Un cimetière juif au Cap-Haïtien

Parmi les preuves concluantes de l'existence d'une vie juive organisée comptent certainement les cimetières particuliers desservant une communauté. Or, lors d'une brève visite au Cap, le soussigné a pu visiter le quartier du Calvaire1 également connu sous le nom du « Cimetière des Juifs . (ou en patois créole : « Cimetière à Juifs »).

C'est une agglomération serrée de maisonnettes en brique et en chaume, construites sur la route et avec des passages très étroits formant les ruelles du quartier. Aujourd'hui, rien ou presque rien ne subsiste à part le nom du quartier témoignant d'un passé juif; il n'y a pas de véritable cimetière (stèle ou pierre tombale). Pourtant, on m'a montré l'emplacement d'un tombeau rectangulaire encore visiblement marqué par des pierres; la direction axiale du tombeau est est-ouest. 

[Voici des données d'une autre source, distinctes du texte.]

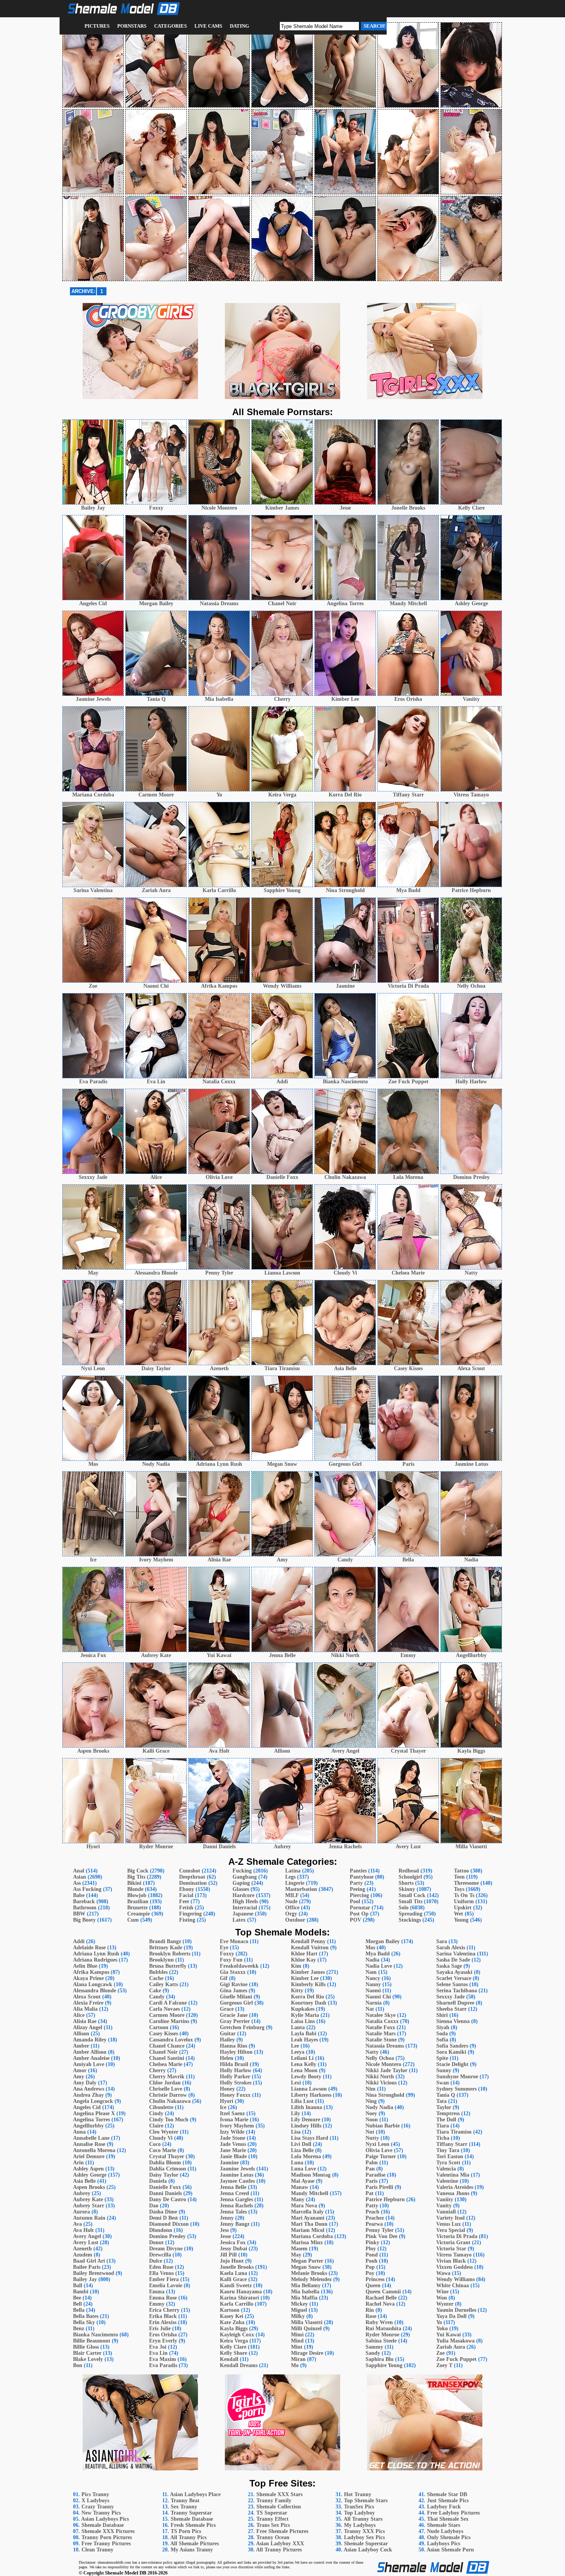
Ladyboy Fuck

De plus, un habitant du quartier, M. Sylvestre Galbard, âgé de 74 ans, se souvient encore d'avoir vu des ossements lorsqu'il a construit sa maison, il y a plus d'un demi-siècle.

Nous nous trouvons là devant un phénomène nouveau, l'apparition de preuves tangibles de l'existence, sinon dans toute la « Partie française de Saint-Domingue », du moins dans son ancienne capitale (autrefois appelée Cap François, puis Cap Français), d'une communauté et d'une ville religieuse juive structurées. 

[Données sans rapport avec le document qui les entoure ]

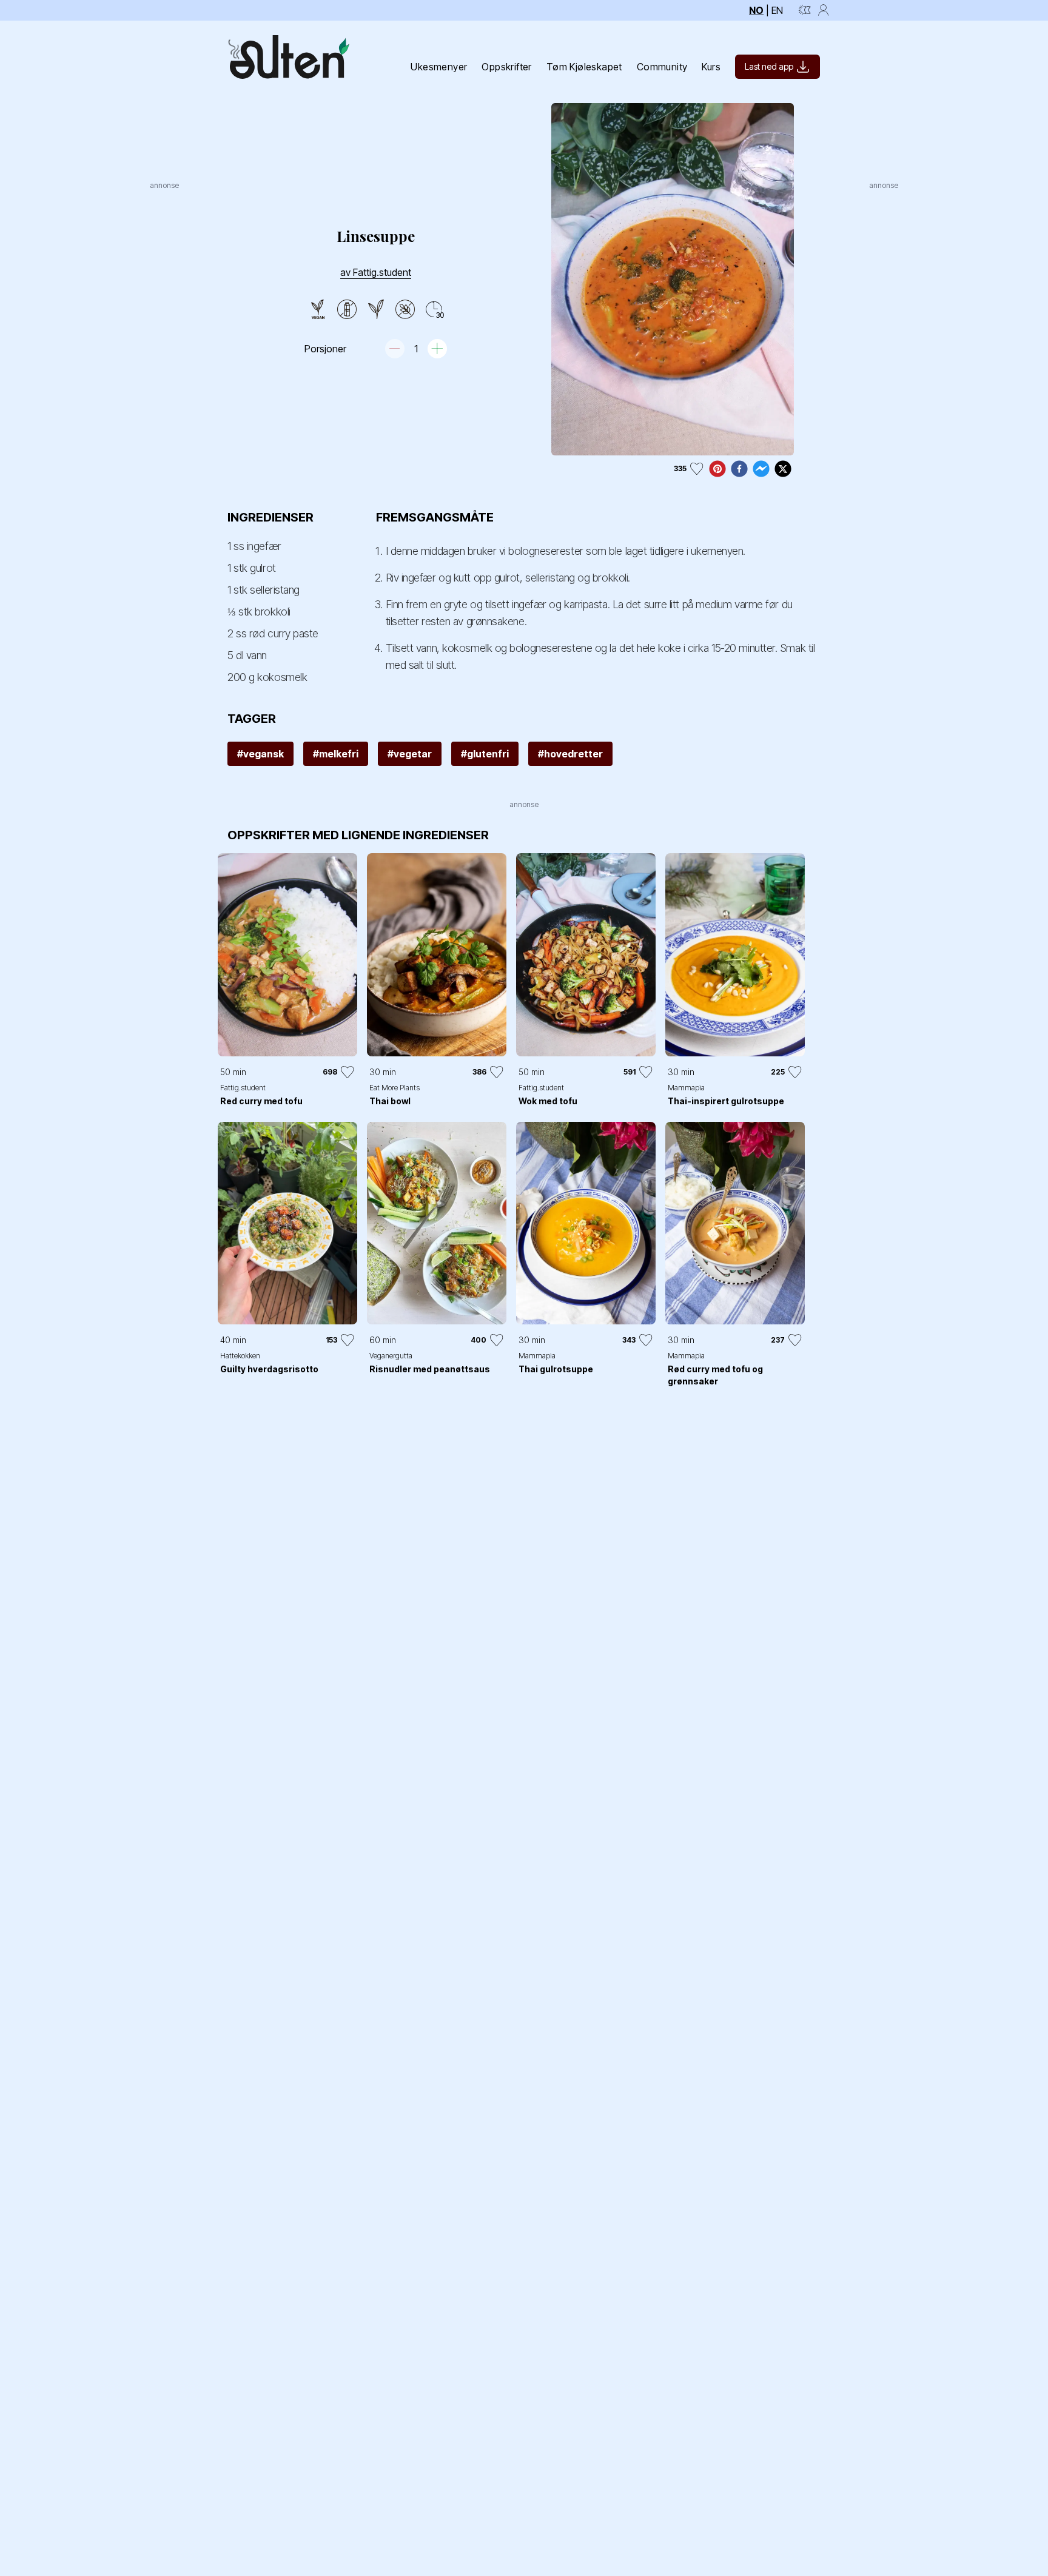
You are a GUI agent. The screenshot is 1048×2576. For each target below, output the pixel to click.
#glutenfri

Cette affirmation a son intérêt non seulement en ce qui concerne Haïti, mais aussi dans l'historiographie juive en général, car elle s'inscrit dans le cadre des migrations et de l'établissement américain et caraïbéen des Juifs séfarades, pour la plupart des « Portugais » au XVIIe et XVIIIe siècles. À partir de la deuxième moitié du XVIIe siècle, et en particulier après la reconquête du Brésil par les Portugais (Chute de Bahia : 1654), les réfugiés de cette ancienne colonie néerlandaise longeaient le sud des colonies anglaises de l'Amérique du Nord, le Mexique et les Caraïbes, où les communautés ont été fondés à la Jamaïque, au Surinam et à Curaçao et dans d'autres îles néerlandaises, ainsi qu'à la Barbade, à Nevis, aux Îles Vierges?

L'historiographie haïtienne, à ma connaissance, n'en fait pas état. Il est toutefois certain que des individus et des familles juives vivaient et faisaient du commerce dans la colonie de Saint-Domingue. Cela ressort clairement des documents d'archives2 ainsi que des ouvrages mémorialistes et chronographiques3.

La première mention d'une communauté à caractère religieux se trouve dans l'ouvrage d'Isaac A. Emmanuel4; il n'y est question que des Juifs de Curaçao qui se sont établis à Saint-Domingue, surtout au Cap, soit une cinquantaine de familles. Ces gens de Curaçao demandèrent à leur communauté mère l'envoi d'un ministre-officiant. La communauté de Curaçao délégua le Dr. Isaac Cardozo à cet effet5. Il serait intéressant de savoir s'il s'agissait d'une première organisation communautaire juive6 ou s'il y avait déjà auparavant une communauté du type de la « Nation Portugaise » de Bordeaux ou de Bayonne. On sait que les ports français de l'Atlantique, de la Rochelle, de Nantes, de Brest, de Rouen, partirent aussi certains Juifs?avant le Code noir de 1685, et d'autres en dépit de celui-ci7. Nous savons que la distinction entre Juifs et conversos (ou Nouveaux-Chrétiens) n'était pas facile à établir et qu'il y avait des conversions dans les îles8. Ce que nous ne savons pas encore c'est si (et dans l'affirmative, depuis quand) une communauté juive a existé avant ou parallèlement à celle de Curaçao.

La redécouverte du cimetière juif du Calvaire, au Cap-Haïtien, devrait stimuler des recherches dans ce sens.